··· DATA FOR THIS EXERCISE

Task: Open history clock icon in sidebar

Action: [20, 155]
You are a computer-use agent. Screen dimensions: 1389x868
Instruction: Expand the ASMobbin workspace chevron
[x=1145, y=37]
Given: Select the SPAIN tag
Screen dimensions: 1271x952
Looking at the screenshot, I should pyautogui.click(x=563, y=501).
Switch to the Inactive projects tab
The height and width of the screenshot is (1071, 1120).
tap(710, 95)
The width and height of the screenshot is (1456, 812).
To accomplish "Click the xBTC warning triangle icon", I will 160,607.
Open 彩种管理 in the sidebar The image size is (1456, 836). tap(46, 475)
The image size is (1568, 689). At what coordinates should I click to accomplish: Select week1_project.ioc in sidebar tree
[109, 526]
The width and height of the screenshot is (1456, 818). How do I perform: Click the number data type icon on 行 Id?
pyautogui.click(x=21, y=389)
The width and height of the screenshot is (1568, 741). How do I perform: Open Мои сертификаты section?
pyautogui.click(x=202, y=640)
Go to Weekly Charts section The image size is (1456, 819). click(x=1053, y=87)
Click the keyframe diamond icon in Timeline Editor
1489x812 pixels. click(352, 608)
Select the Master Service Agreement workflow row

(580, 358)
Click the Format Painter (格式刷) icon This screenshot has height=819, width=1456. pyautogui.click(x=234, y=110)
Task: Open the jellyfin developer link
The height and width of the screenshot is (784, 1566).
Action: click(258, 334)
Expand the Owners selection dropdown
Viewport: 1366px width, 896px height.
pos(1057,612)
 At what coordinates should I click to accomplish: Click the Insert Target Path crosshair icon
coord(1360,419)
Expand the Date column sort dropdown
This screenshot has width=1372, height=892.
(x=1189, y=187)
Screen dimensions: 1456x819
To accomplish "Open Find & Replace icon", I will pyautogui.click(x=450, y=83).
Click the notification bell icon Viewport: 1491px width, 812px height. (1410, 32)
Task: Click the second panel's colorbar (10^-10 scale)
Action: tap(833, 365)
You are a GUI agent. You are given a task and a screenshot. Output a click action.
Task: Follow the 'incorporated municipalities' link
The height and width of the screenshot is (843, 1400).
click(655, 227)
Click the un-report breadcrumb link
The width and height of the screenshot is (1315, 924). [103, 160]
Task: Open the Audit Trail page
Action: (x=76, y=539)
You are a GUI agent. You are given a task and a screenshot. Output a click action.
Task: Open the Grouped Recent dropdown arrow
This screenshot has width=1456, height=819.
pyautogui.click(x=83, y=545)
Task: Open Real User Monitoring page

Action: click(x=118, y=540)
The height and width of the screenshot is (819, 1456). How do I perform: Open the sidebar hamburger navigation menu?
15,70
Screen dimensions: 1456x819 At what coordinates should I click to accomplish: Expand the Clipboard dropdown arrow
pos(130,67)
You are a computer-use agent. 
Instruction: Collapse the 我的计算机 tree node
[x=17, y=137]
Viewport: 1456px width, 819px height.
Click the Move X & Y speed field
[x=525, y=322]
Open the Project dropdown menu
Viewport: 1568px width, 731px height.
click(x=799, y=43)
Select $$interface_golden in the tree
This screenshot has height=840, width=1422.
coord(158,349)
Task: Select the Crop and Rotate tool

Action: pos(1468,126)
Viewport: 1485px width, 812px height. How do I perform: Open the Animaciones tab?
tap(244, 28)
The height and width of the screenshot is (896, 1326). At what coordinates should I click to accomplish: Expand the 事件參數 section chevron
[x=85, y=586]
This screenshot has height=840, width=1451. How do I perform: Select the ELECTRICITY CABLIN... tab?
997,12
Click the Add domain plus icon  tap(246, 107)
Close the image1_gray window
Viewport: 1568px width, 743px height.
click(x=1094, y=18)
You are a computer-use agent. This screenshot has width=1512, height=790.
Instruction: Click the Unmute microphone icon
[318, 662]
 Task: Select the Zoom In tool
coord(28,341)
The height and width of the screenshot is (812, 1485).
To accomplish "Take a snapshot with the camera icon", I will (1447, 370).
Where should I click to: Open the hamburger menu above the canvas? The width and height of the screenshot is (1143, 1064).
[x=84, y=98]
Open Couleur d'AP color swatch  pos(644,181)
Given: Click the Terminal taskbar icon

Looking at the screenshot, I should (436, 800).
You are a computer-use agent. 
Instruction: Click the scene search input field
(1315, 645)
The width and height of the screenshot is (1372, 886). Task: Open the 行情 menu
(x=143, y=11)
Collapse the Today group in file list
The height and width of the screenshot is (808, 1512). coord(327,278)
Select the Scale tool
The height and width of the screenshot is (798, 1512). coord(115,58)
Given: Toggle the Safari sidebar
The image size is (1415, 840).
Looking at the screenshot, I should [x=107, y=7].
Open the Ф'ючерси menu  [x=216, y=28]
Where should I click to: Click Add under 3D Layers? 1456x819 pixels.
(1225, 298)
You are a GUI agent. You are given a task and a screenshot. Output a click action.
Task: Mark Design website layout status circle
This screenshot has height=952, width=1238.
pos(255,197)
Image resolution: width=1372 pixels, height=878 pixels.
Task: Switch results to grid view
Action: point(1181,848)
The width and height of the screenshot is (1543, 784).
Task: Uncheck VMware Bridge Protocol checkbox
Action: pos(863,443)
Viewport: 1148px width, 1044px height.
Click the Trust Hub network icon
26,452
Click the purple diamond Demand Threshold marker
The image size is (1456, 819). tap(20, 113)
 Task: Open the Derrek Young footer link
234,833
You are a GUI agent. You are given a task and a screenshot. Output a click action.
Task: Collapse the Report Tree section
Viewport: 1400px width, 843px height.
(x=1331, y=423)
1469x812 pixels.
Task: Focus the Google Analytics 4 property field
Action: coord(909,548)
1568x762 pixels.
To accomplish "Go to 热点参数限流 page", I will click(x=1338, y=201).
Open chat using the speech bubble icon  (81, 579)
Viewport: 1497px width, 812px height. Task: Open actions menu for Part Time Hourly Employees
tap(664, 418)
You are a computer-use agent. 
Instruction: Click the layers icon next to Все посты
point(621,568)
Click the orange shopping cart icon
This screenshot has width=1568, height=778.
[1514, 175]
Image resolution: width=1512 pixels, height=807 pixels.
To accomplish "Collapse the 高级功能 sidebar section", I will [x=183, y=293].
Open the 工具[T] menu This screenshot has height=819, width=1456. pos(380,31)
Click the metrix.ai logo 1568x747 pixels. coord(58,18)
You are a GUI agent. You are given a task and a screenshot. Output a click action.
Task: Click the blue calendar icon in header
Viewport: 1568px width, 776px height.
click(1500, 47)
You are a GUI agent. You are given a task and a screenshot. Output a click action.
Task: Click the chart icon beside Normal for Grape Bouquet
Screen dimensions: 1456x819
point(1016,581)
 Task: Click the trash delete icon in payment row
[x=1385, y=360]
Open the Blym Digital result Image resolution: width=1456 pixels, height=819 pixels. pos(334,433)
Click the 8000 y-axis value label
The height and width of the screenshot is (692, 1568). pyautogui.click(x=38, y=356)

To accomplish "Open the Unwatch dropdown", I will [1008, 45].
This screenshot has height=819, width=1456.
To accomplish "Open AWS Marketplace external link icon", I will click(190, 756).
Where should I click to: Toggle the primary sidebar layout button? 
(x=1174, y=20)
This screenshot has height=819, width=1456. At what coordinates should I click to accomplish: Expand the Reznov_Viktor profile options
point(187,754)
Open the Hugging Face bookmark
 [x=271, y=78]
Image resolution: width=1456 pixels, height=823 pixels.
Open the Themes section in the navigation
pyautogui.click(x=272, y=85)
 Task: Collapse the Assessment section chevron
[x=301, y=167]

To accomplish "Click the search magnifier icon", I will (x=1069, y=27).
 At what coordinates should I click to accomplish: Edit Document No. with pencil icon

······

_WHAT YOU WILL DO:_
Retype the records above in full, exactly as they appear.

_SOLUTION FOR THIS EXERCISE:_
Task: Open history clock icon in sidebar

Action: [20, 155]
You are a computer-use agent. Screen dimensions: 1389x868
Instruction: Expand the ASMobbin workspace chevron
[x=1145, y=37]
Given: Select the SPAIN tag
Screen dimensions: 1271x952
Looking at the screenshot, I should pyautogui.click(x=563, y=501).
Switch to the Inactive projects tab
The height and width of the screenshot is (1071, 1120).
tap(710, 95)
The width and height of the screenshot is (1456, 812).
To accomplish "Click the xBTC warning triangle icon", I will 160,607.
Open 彩种管理 in the sidebar The image size is (1456, 836). tap(46, 475)
The image size is (1568, 689). At what coordinates should I click to accomplish: Select week1_project.ioc in sidebar tree
[109, 526]
The width and height of the screenshot is (1456, 818). How do I perform: Click the number data type icon on 行 Id?
pyautogui.click(x=21, y=389)
The width and height of the screenshot is (1568, 741). How do I perform: Open Мои сертификаты section?
pyautogui.click(x=202, y=640)
Go to Weekly Charts section The image size is (1456, 819). click(x=1053, y=87)
Click the keyframe diamond icon in Timeline Editor
1489x812 pixels. click(352, 608)
Select the Master Service Agreement workflow row

(580, 358)
Click the Format Painter (格式刷) icon This screenshot has height=819, width=1456. pyautogui.click(x=234, y=110)
Task: Open the jellyfin developer link
The height and width of the screenshot is (784, 1566).
Action: click(258, 334)
Expand the Owners selection dropdown
Viewport: 1366px width, 896px height.
pos(1057,612)
 At what coordinates should I click to accomplish: Click the Insert Target Path crosshair icon
coord(1360,419)
Expand the Date column sort dropdown
This screenshot has width=1372, height=892.
(x=1189, y=187)
Screen dimensions: 1456x819
To accomplish "Open Find & Replace icon", I will pyautogui.click(x=450, y=83).
Click the notification bell icon Viewport: 1491px width, 812px height. (1410, 32)
Task: Click the second panel's colorbar (10^-10 scale)
Action: tap(833, 365)
You are a GUI agent. You are given a task and a screenshot. Output a click action.
Task: Follow the 'incorporated municipalities' link
The height and width of the screenshot is (843, 1400).
click(655, 227)
Click the un-report breadcrumb link
The width and height of the screenshot is (1315, 924). [103, 160]
Task: Open the Audit Trail page
Action: (x=76, y=539)
You are a GUI agent. You are given a task and a screenshot. Output a click action.
Task: Open the Grouped Recent dropdown arrow
This screenshot has width=1456, height=819.
pyautogui.click(x=83, y=545)
Task: Open Real User Monitoring page

Action: click(x=118, y=540)
The height and width of the screenshot is (819, 1456). How do I perform: Open the sidebar hamburger navigation menu?
15,70
Screen dimensions: 1456x819 At what coordinates should I click to accomplish: Expand the Clipboard dropdown arrow
pos(130,67)
You are a computer-use agent. 
Instruction: Collapse the 我的计算机 tree node
[x=17, y=137]
Viewport: 1456px width, 819px height.
Click the Move X & Y speed field
[x=525, y=322]
Open the Project dropdown menu
Viewport: 1568px width, 731px height.
click(x=799, y=43)
Select $$interface_golden in the tree
This screenshot has height=840, width=1422.
coord(158,349)
Task: Select the Crop and Rotate tool

Action: pos(1468,126)
Viewport: 1485px width, 812px height. How do I perform: Open the Animaciones tab?
tap(244, 28)
The height and width of the screenshot is (896, 1326). At what coordinates should I click to accomplish: Expand the 事件參數 section chevron
[x=85, y=586]
This screenshot has height=840, width=1451. How do I perform: Select the ELECTRICITY CABLIN... tab?
997,12
Click the Add domain plus icon  tap(246, 107)
Close the image1_gray window
Viewport: 1568px width, 743px height.
click(x=1094, y=18)
You are a computer-use agent. This screenshot has width=1512, height=790.
Instruction: Click the Unmute microphone icon
[318, 662]
 Task: Select the Zoom In tool
coord(28,341)
The height and width of the screenshot is (812, 1485).
To accomplish "Take a snapshot with the camera icon", I will (1447, 370).
Where should I click to: Open the hamburger menu above the canvas? The width and height of the screenshot is (1143, 1064).
[x=84, y=98]
Open Couleur d'AP color swatch  pos(644,181)
Given: Click the Terminal taskbar icon

Looking at the screenshot, I should (436, 800).
You are a computer-use agent. 
Instruction: Click the scene search input field
(1315, 645)
The width and height of the screenshot is (1372, 886). Task: Open the 行情 menu
(x=143, y=11)
Collapse the Today group in file list
The height and width of the screenshot is (808, 1512). coord(327,278)
Select the Scale tool
The height and width of the screenshot is (798, 1512). coord(115,58)
Given: Toggle the Safari sidebar
The image size is (1415, 840).
Looking at the screenshot, I should [x=107, y=7].
Open the Ф'ючерси menu  [x=216, y=28]
Where should I click to: Click Add under 3D Layers? 1456x819 pixels.
(1225, 298)
You are a GUI agent. You are given a task and a screenshot. Output a click action.
Task: Mark Design website layout status circle
This screenshot has height=952, width=1238.
pos(255,197)
Image resolution: width=1372 pixels, height=878 pixels.
Task: Switch results to grid view
Action: point(1181,848)
The width and height of the screenshot is (1543, 784).
Task: Uncheck VMware Bridge Protocol checkbox
Action: pos(863,443)
Viewport: 1148px width, 1044px height.
Click the Trust Hub network icon
26,452
Click the purple diamond Demand Threshold marker
The image size is (1456, 819). tap(20, 113)
 Task: Open the Derrek Young footer link
234,833
You are a GUI agent. You are given a task and a screenshot. Output a click action.
Task: Collapse the Report Tree section
Viewport: 1400px width, 843px height.
(x=1331, y=423)
1469x812 pixels.
Task: Focus the Google Analytics 4 property field
Action: coord(909,548)
1568x762 pixels.
To accomplish "Go to 热点参数限流 page", I will click(x=1338, y=201).
Open chat using the speech bubble icon  (81, 579)
Viewport: 1497px width, 812px height. Task: Open actions menu for Part Time Hourly Employees
tap(664, 418)
You are a computer-use agent. 
Instruction: Click the layers icon next to Все посты
point(621,568)
Click the orange shopping cart icon
This screenshot has width=1568, height=778.
[1514, 175]
Image resolution: width=1512 pixels, height=807 pixels.
To accomplish "Collapse the 高级功能 sidebar section", I will [x=183, y=293].
Open the 工具[T] menu This screenshot has height=819, width=1456. pos(380,31)
Click the metrix.ai logo 1568x747 pixels. coord(58,18)
You are a GUI agent. You are given a task and a screenshot. Output a click action.
Task: Click the blue calendar icon in header
Viewport: 1568px width, 776px height.
click(1500, 47)
You are a GUI agent. You are given a task and a screenshot. Output a click action.
Task: Click the chart icon beside Normal for Grape Bouquet
Screen dimensions: 1456x819
point(1016,581)
 Task: Click the trash delete icon in payment row
[x=1385, y=360]
Open the Blym Digital result Image resolution: width=1456 pixels, height=819 pixels. pos(334,433)
Click the 8000 y-axis value label
The height and width of the screenshot is (692, 1568). pyautogui.click(x=38, y=356)

To accomplish "Open the Unwatch dropdown", I will [1008, 45].
This screenshot has height=819, width=1456.
To accomplish "Open AWS Marketplace external link icon", I will click(190, 756).
Where should I click to: Toggle the primary sidebar layout button? 
(x=1174, y=20)
This screenshot has height=819, width=1456. At what coordinates should I click to accomplish: Expand the Reznov_Viktor profile options
point(187,754)
Open the Hugging Face bookmark
 [x=271, y=78]
Image resolution: width=1456 pixels, height=823 pixels.
Open the Themes section in the navigation
pyautogui.click(x=272, y=85)
 Task: Collapse the Assessment section chevron
[x=301, y=167]

To accomplish "Click the search magnifier icon", I will (x=1069, y=27).
 At what coordinates should I click to accomplish: Edit Document No. with pencil icon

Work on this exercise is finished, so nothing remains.